Daily habits
Last year I prioritized my physical fitness for the first time in my life, and fell in love with running. That set of choices had a profoundly positive impact on my life. Beyond all the health and fitness benefits, it changed my perspective. My confidence was different. The stranglehold that work had on my self-worth started to loosen as I poured my free time into doing hard things that had nothing to do with my job.
That set of choices around health and fitness — dropping fast food, tracking my weight, lifting weights, and running — changed from aspirations to habits once I started tracking them every day.
This year, my aim was to take that approach and apply it beyond fitness. To invest in being a whole human, not just a work monkey. Specifically, my goals were to:
- Read 24 books (a goal I've set and missed every year)
- Make journaling a habit
- Run 10 miles per week (aka stick to the habit)
I’m thrilled with how those goals went:
- I finished 55 books.
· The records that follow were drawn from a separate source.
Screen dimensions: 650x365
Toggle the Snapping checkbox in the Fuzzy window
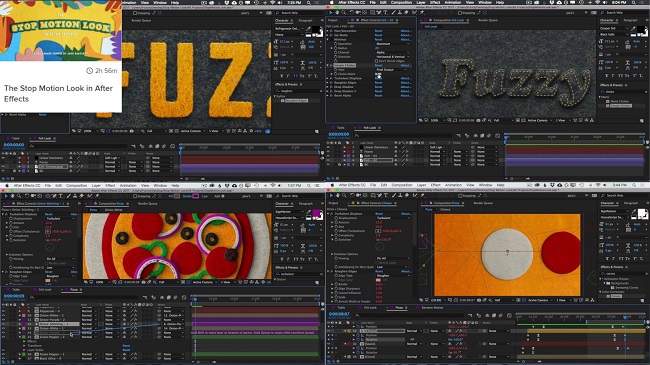[460, 13]
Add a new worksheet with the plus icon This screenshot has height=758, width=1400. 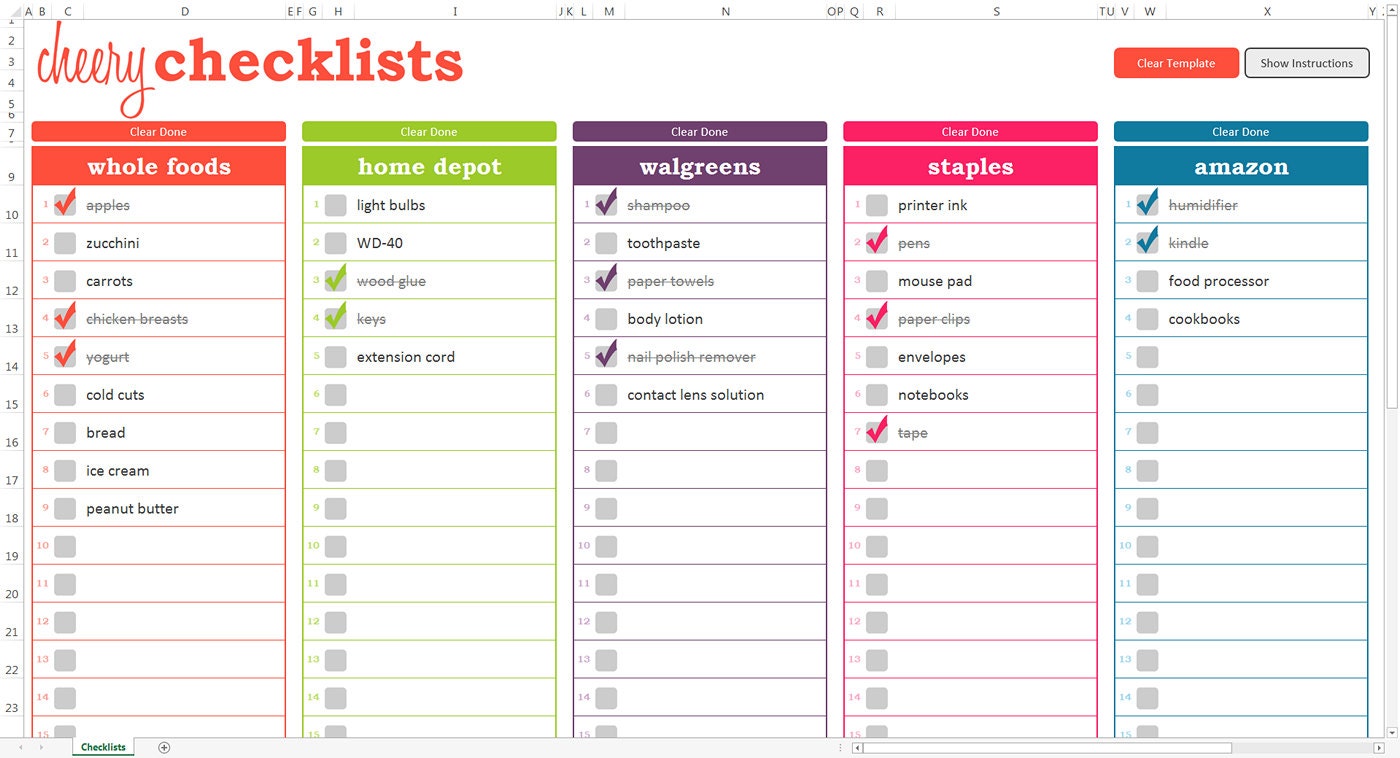click(x=165, y=747)
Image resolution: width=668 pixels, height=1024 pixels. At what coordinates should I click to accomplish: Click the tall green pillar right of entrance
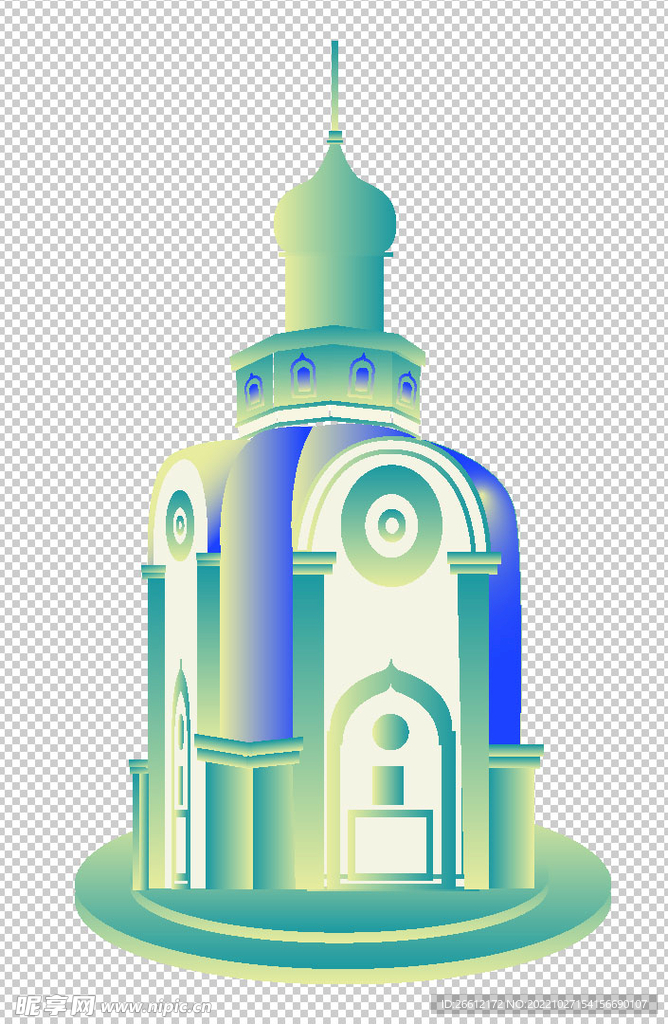coord(473,720)
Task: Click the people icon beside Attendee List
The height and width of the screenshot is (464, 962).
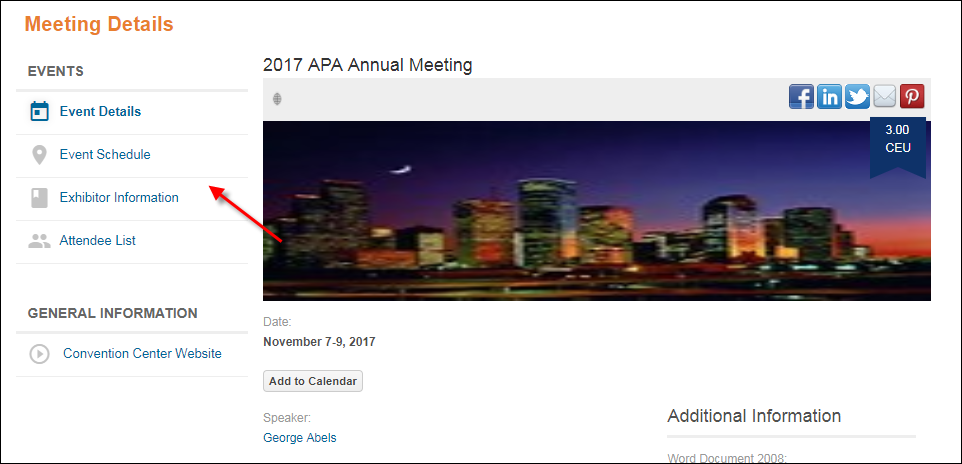Action: pyautogui.click(x=39, y=241)
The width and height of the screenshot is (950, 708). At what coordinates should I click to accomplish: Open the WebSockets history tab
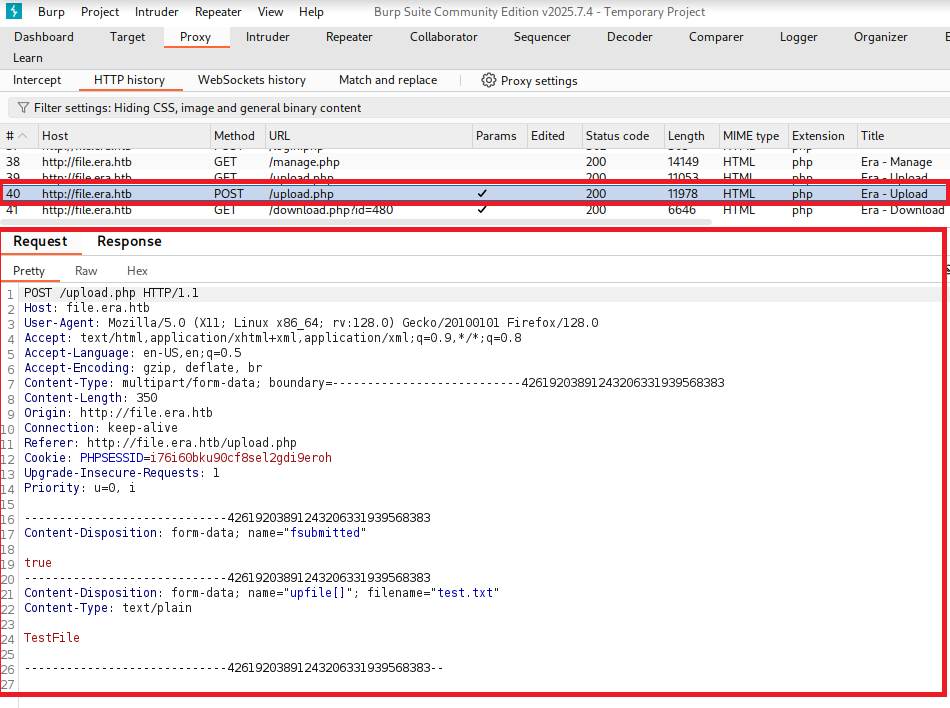click(252, 80)
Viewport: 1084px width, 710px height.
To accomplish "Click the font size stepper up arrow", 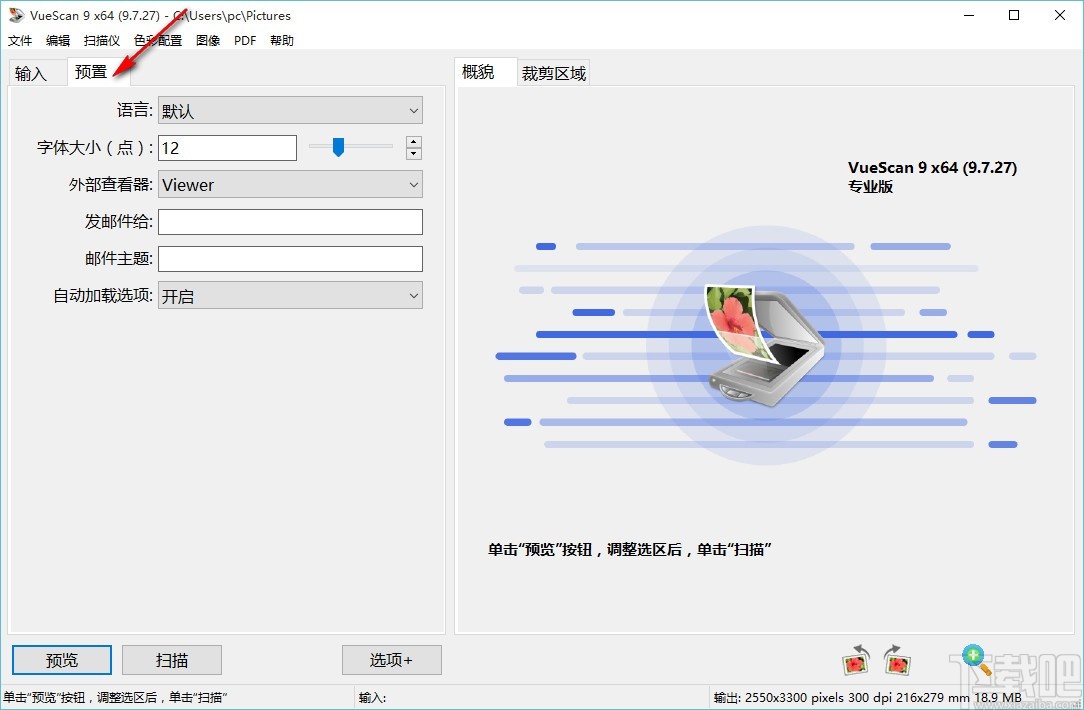I will (413, 141).
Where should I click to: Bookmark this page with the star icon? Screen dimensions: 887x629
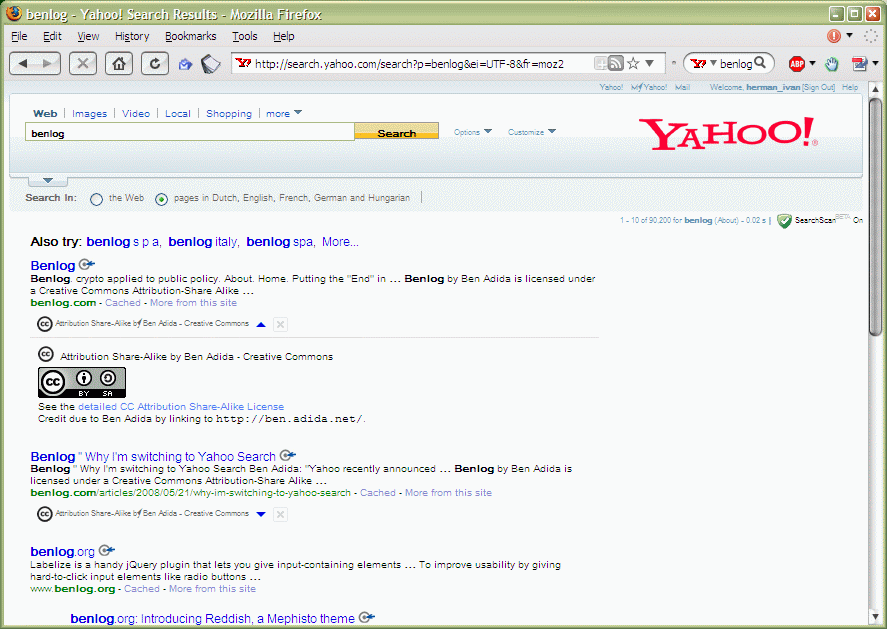pyautogui.click(x=633, y=63)
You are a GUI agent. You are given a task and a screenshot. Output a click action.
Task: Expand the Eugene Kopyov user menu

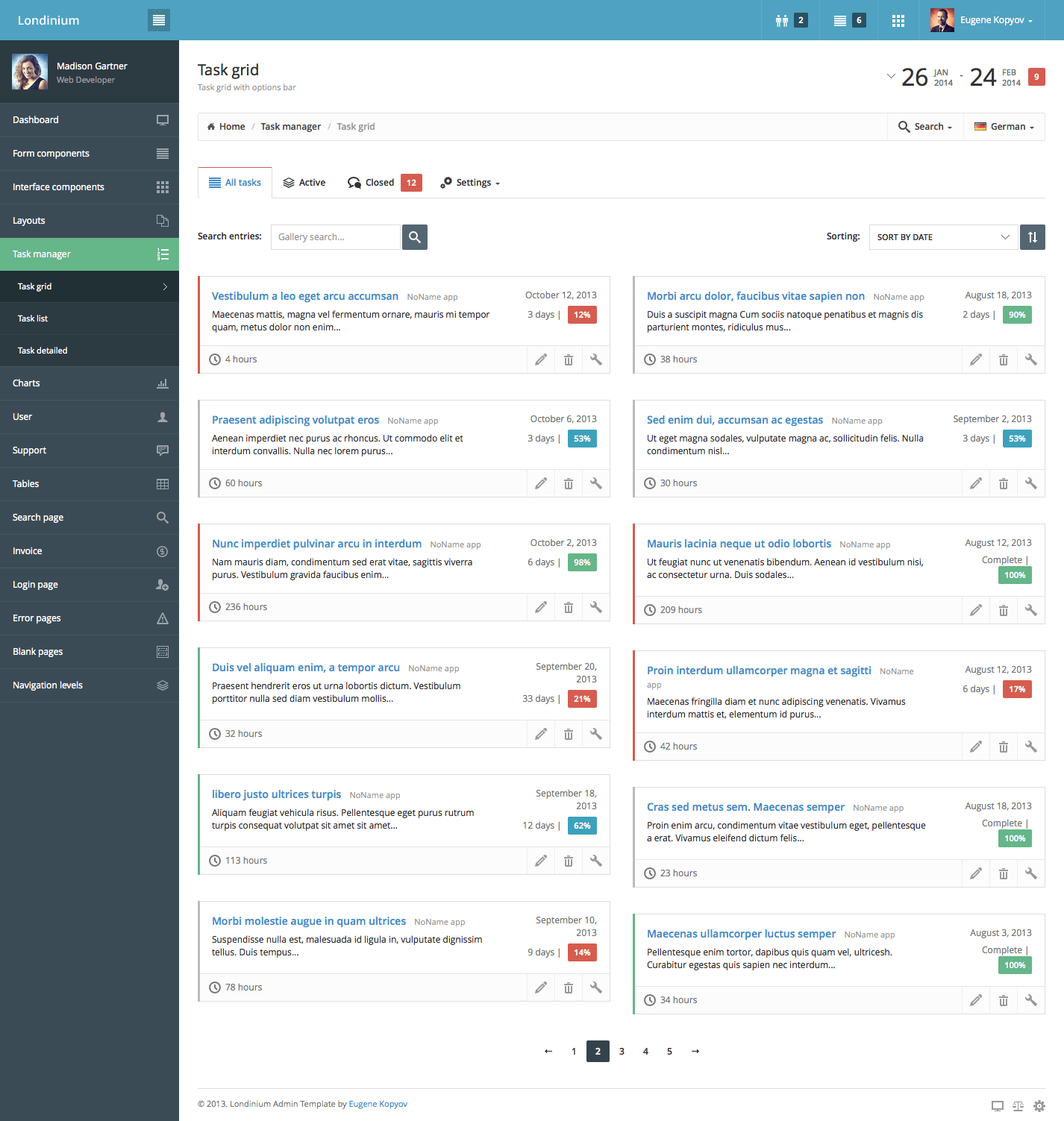pyautogui.click(x=992, y=20)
I had never even come close to my goal of 24 in the past. This year was different. I had an audiobook and a Kindle book in progress almost every day this year so that at any point I could choose to read vs doing something else, and that made a world of difference.
- I journaled 294 times. Not every day, but that’s… 287 times more than last year, so I’ll take it. This habit dramatically improved my anxiety, and enabled me to be more present.
- I ran 550 miles. Certainly not 10 every week — I don’t think I’ve run 10 total in the last month — but between the peaks and valleys I hit my 520, and loved every one of them. Two half marathons this year were a particular highlight, and an 18 mile run the week before we met Isaac. Next year I’ll take on a full marathon.
Whether those are impressive achievements are not doesn’t really matter — hopefully next year I’ll laugh at 550 miles. What does matter is that on Jan 1, 2025 these things looked hard, but they were important. I needed to turn them into habits so that I actually spent time on the things that were important to me.
And this silly little daily habit tracking page in my journal has made all the difference.

Every day I mark which habits I hit, and as a result:
- I get to look forward to that slightest bit of gratification at the end of a “perfect” day
- I get the visual representation of what is and isn’t going well so I know what to focus on, and
- I get the tremendous benefit of having turned each of these things into daily habits.
The volume each day doesn’t matter. 1 page vs. 100 pages, 1 mile vs. 10 miles, it’s all the same. When my focus shifted to doing something every day to invest in the habits that matter to me, they stuck, and I changed.
There’s something remarkable that happens when you believe you’re a person who can create new habits for yourself. I have that belief now — I can literally show you the paper evidence of it.